Budget Bill - HB29 (Introduced)

View Item amendments

Provider Assessment

Item 3-5.20

Item 3-5.20

§ 3-5.20 PROVIDER ASSESSMENT


A. Private acute care hospitals operating in Virginia shall pay an assessment beginning on October 1, 2018. The definition of private acute care hospitals shall exclude public hospitals, freestanding psychiatric and rehabilitation hospitals, children's hospitals, long stay hospitals, long-term acute care hospitals and critical access hospitals.


B.1. The Department of Medical Assistance Services (DMAS) shall calculate each hospital's “assessment” annually by multiplying the “assessment percentage” times “net patient service revenue” as defined below.


2. The “assessment percentage” shall be calculated as (i) 1.08 times the non-federal share of the “full cost of expanded Medicaid coverage” for newly eligible individuals under the Patient Protection and Affordable Care Act (42 U.S.C. § 1396d(y)(1)[2010]) divided by (ii) the total “net patient service revenue” for hospitals subject to the assessment. By June 1, 2018, DMAS shall report the estimated assessment payments by hospital and all assessment percentage calculations for the upcoming fiscal year to the Director, Department of Planning and Budget and Chairmen of the House Appropriations and Senate Finance Committees.

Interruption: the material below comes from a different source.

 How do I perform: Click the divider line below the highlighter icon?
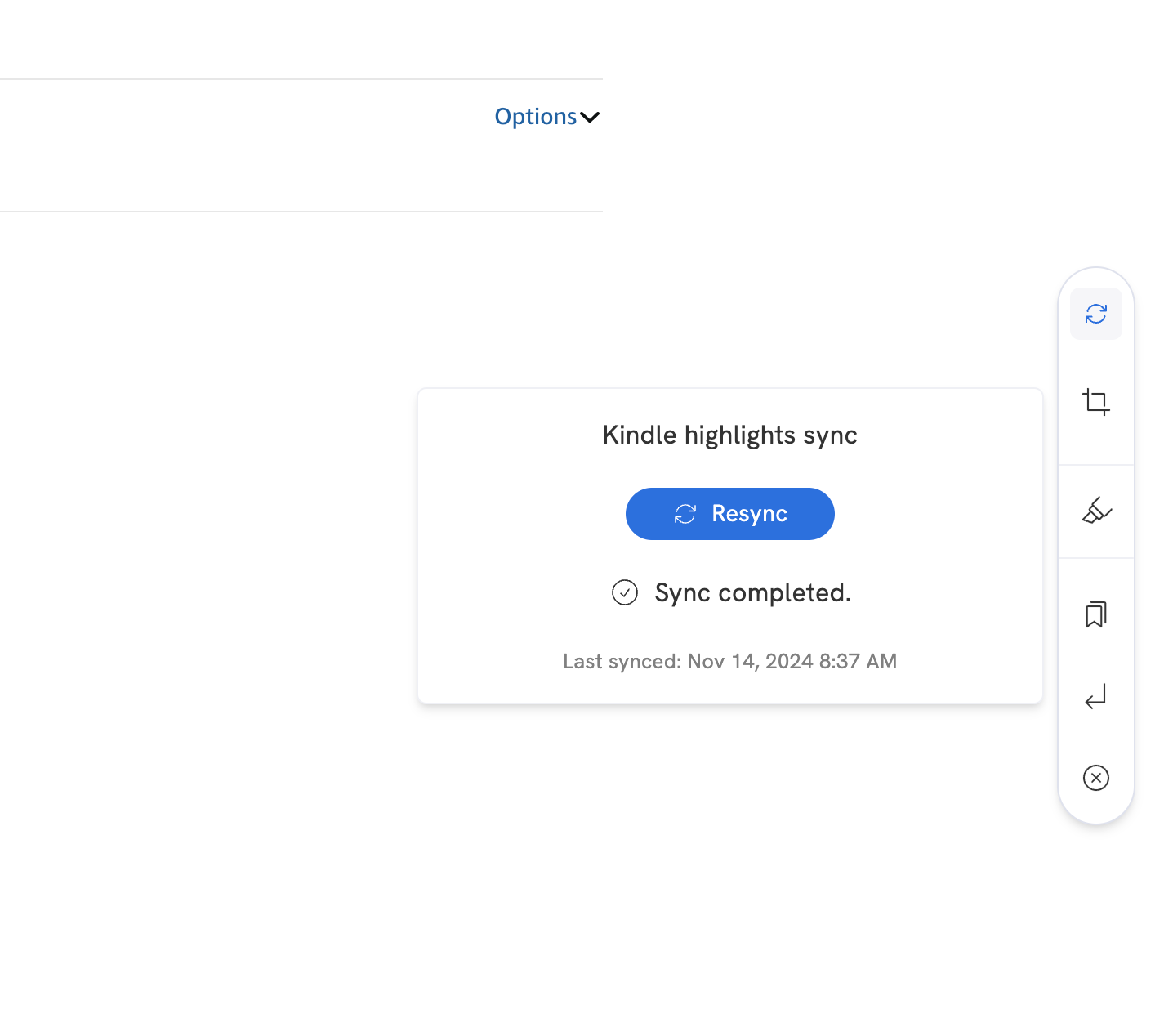click(1095, 558)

3. The “full cost of expanded Medicaid coverage” shall equal the amount estimated in the official Medicaid forecast due by November 1 of each year as required by paragraph A.1. of Item 310 of this Act. This Act estimates the cost of coverage for FY 2019 as $80,823,953 and FY 2020 as $226,123,826.


4. Each hospital's “net patient service revenue” equals the amount reported in the most recent Virginia Health Information (VHI) “Hospital Detail Report” as of December 15 of each year. In the first year, net patient service revenue shall be prorated by the portion of the year subject to the tax.


5. Any estimated excess or shortfall of revenue from the previous year shall be deducted from or added to the “full cost of expanded Medicaid coverage” for the next year prior to the calculation of the “assessment percentage.”